At some point between first day sessions, I was reading an interesting article from the July 2011 issue of Wired magazine titled "Transparency for All" In it Jesse Lichtenstien talks about the impact open gov't data projects are having on digital divides. He makes 2 interesting points in the article that stuck out at me:
- Open data is good, but useless without parallel investments in information literacy education. Otherwise only the Haves (corporations, etc.) will be in a position to effectively use that data to their advantage.
- (I can't recall offhand if this was a point he made or something I concluded from his piece): Librarians need to step into this space and provide info lit education to their communities of users.
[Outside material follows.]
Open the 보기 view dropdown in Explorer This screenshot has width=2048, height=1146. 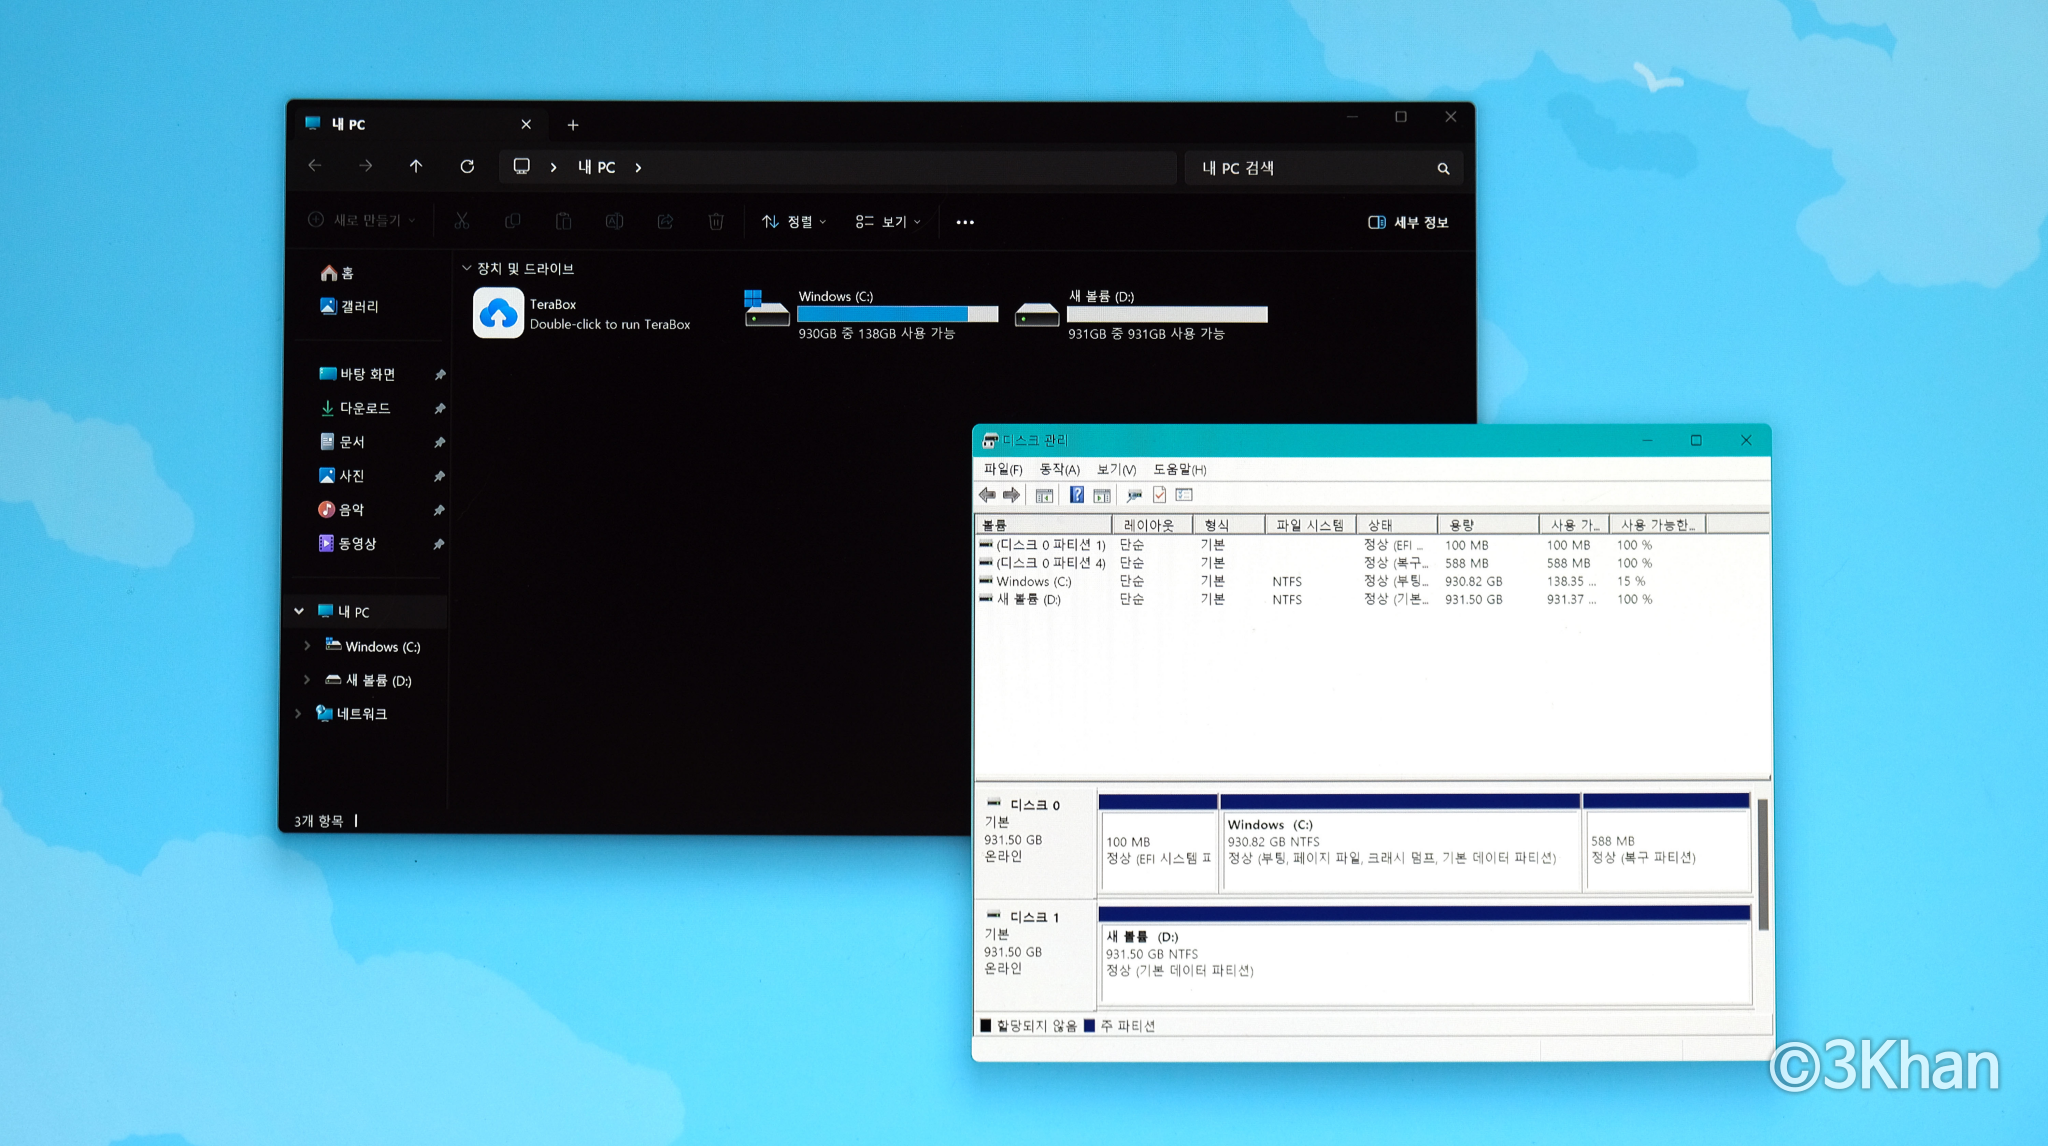(887, 222)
After that I had to rush over to set up for my own 3 hour pre-conference workshop "DIY Podcasting," which I was co-presenting with my WGIL Room co-hosts Carleen Huxley and Mark McBride. We had requested a limited number of participants because part of the workshop would consist of particpants planning and recording their own podcast, and the group of 10 we got was a perfect size. I think the workshop went very well. There was lots of back and forth discussion and good questions and I think everyone had a blast recording the podcast.
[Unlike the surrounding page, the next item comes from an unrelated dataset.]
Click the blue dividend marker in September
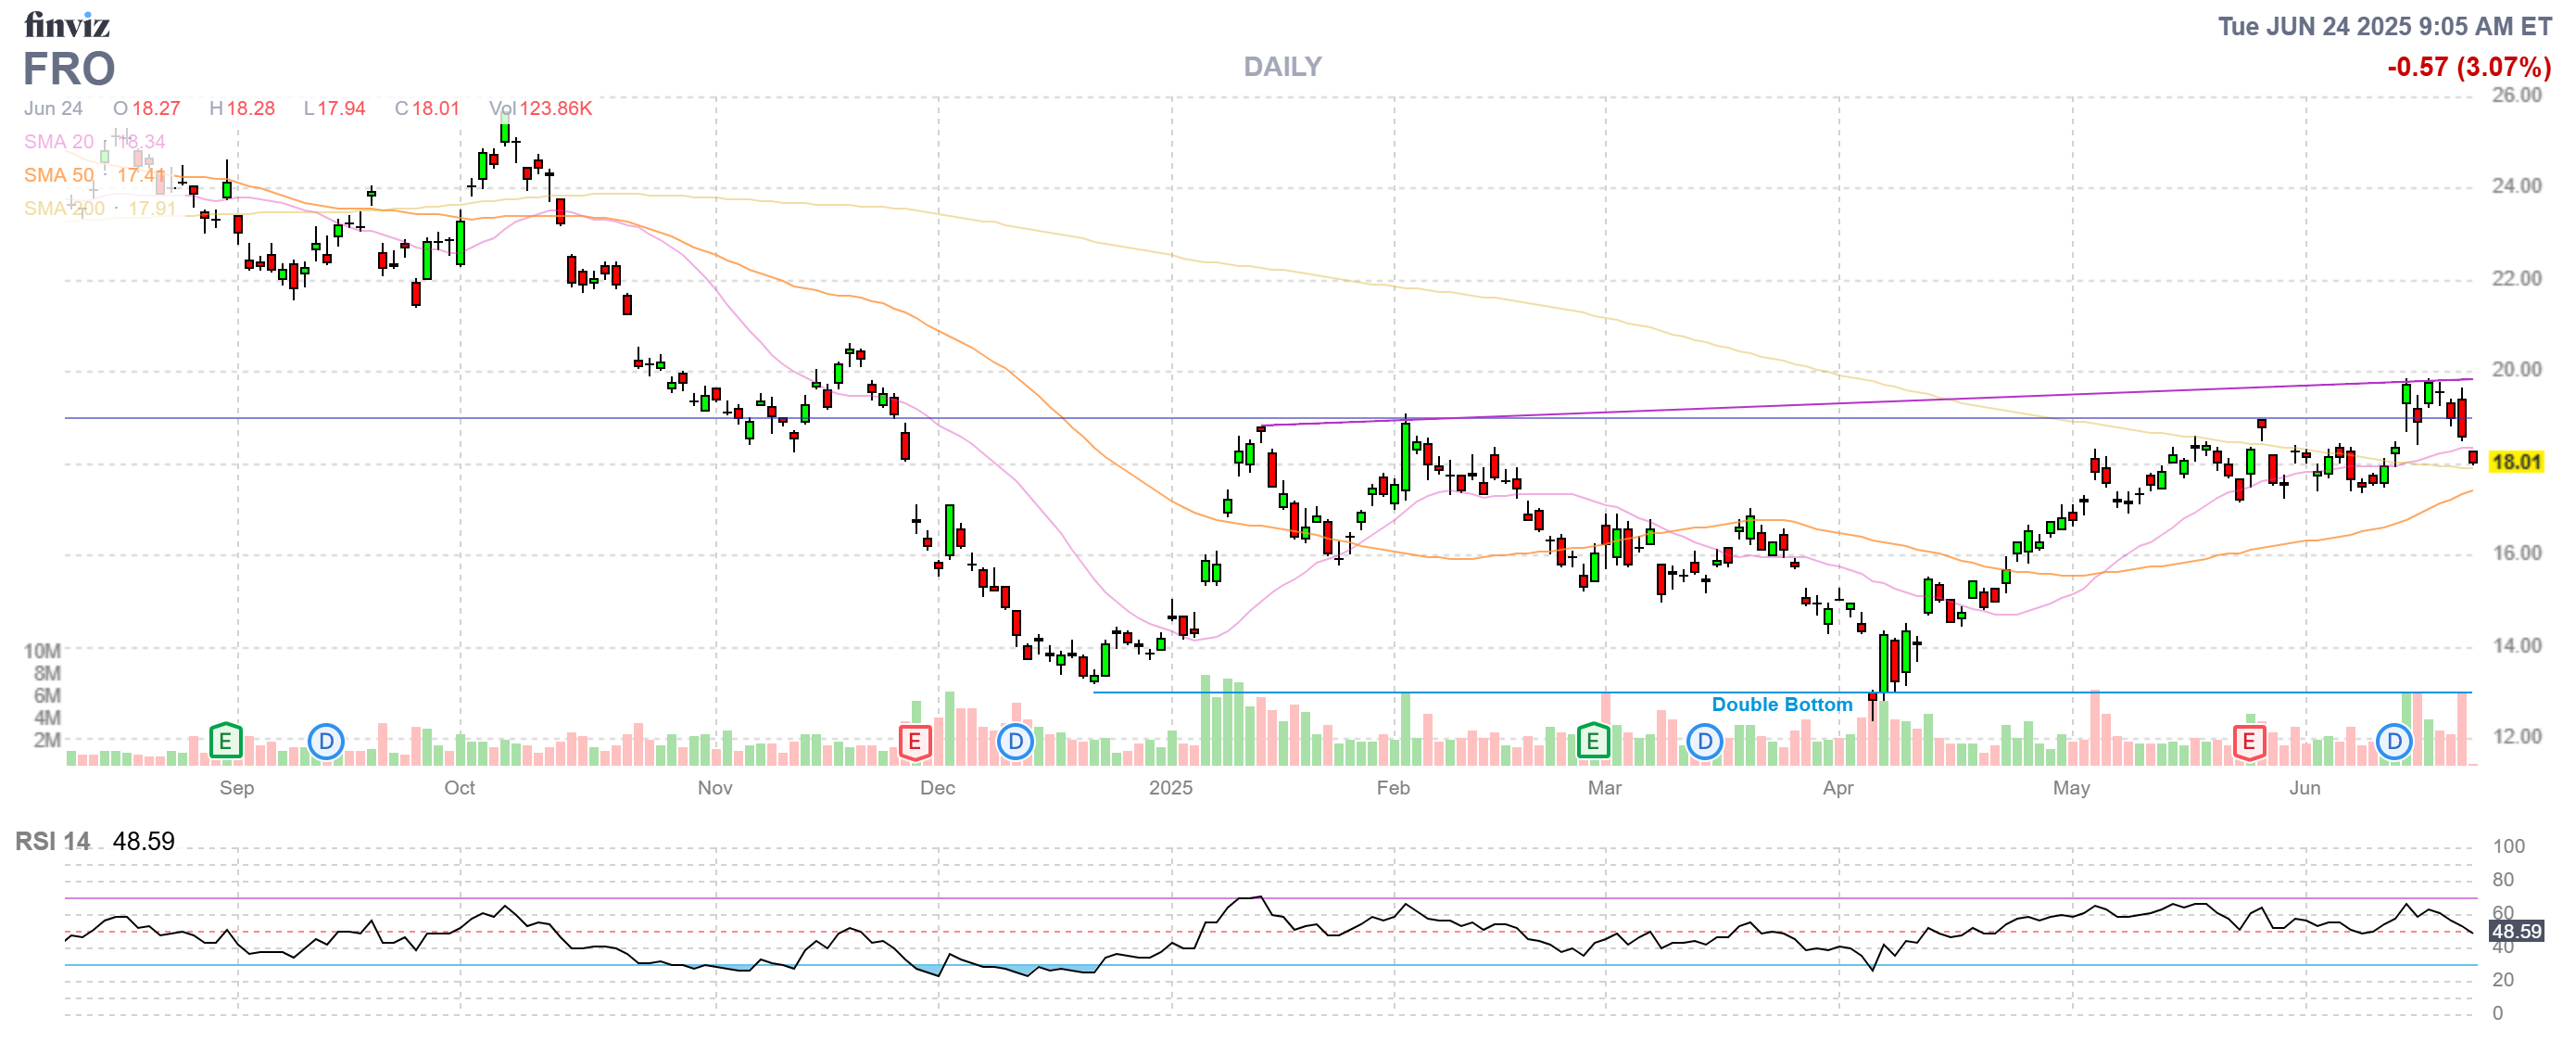The image size is (2576, 1042). (325, 742)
Here are notes from a few notable presentations I attended:
"Partnering with your users: getting them to tell you what they want," Keith Compeau & Jenica Rogers, Potsdam
Libraries are a business. Users ARE customers. We must market ourselves. What messages aren't they getting? Need to assess and evaluate.
Librarians are good at counting. But numbers don't really matter! Need to measure success; output measures instead.
One dissatisfied user speaks on average to 25 friends and family about problem. So one dissatisfied user actually = 25 dissatisfied users (or potential users lost)
Communications: allow students/users to provide feedback right on the means of communication (see suggestion box below).
Immediate feedback. Make sure students know you are listening even when issues can't be fixed.
Take feedback to stakeholders as proof of need to fix things. When students are allowed to speak in their own voices (rather than through a "form" - it can be more powerful than anything librarians can write up that paraphrases that feedback.
Iterative improvement process. Change up feedback design so returning students don't see the same assessment twice.
End result: changes made are more based on what students want rather than what librarians think students need.
Examples:
- allowed students to test drive furniture under consideration. Was fun for students and staff. Built morale and was engaging. They asked for feedback immediately and responded to that feedback immediately. Created an informal conversation.
- Suggestion box: no rules: informal assessment. Used "Suggestion" by Illegal Art. Make it proactive. Made the no rules design clear to students.
- Focus group: allowed students to tell their own story about how they interact with the library. They got great feedback on everyday life student engagement with library.
"Finding a level playing field and blurring the lines: how two librarians' love of sports built a relationship with the athletic dept. and student-athletes," Mike Daly and Dan Towne, FMCC
Build trust with outlier student populations via personal, informal interactions outside the library (i.e., librarian not as "librarian" but as regular person, more willing and able to share and create level environment for conversation. Results in uptick in questions from that population (i.e., one user will spread word with the group; back to 1 user = 25 users).
"Scholarly communications: refocusing the library's role at an undergraduate college," Kate Pitcher and Tracy Paradis, Geneseo.
Outreach is a bid issue; collection development isn't (at Geneseo)
Team-based approach. Held a retreat to map out priorities and make an action plan.
Problems to solve: lack of priorities & focus, coordination, message, knowledge and changing roles of librarians.
How do we change interaction role with faculty? How do they need help with their research? Did a user survey.
Pilot group: each librarian picked a couple of faculty they have close relationship with and arranged some informal, in-depth interviews with them.User survey used for rest of faculty.
Approaches: ed services (e.g., open access services) AND faculty creation assistance services AND promotion/awareness of issue.
Questions asked:
What motivates you to publish?"
Do you include students in your research work?
How are online/digital projects valued in your discipline? In the college? In your dept?
Optional, depending on conversation: Work with data? What do you do with it? Storage? Ok to follow up? Would you mind providing a copy of your CV?
Focus: making faculty services more a priority. Got admin support.
Prioritize, be proactive, manage expectations and know it takes time to grow this kind of thing.
"Working with writing tutors to improve research instruction," Barbara Kobritz, TCCC [TC3]
This was more of an open discussion with Barbara expertly facilitating the conversation. Lots of libraries share space or collaborate in some way with writing tutors [can any of those collab ideas translate to online enviro?]
Are tutor spaces in public areas seen as too remedial? Keeps students away?
Writing tutors approach pedagogy/learning from a different philosophy and perspective than librarians. For effective collaboration, there should probably be some cross-training going on, to learn and possibly align efforts where they overlap or when students are passed from one service to the other.
Seek out your writing tutor service, often they'll have a new tutor orientation - ask to take it - get an understanding of how they approach things.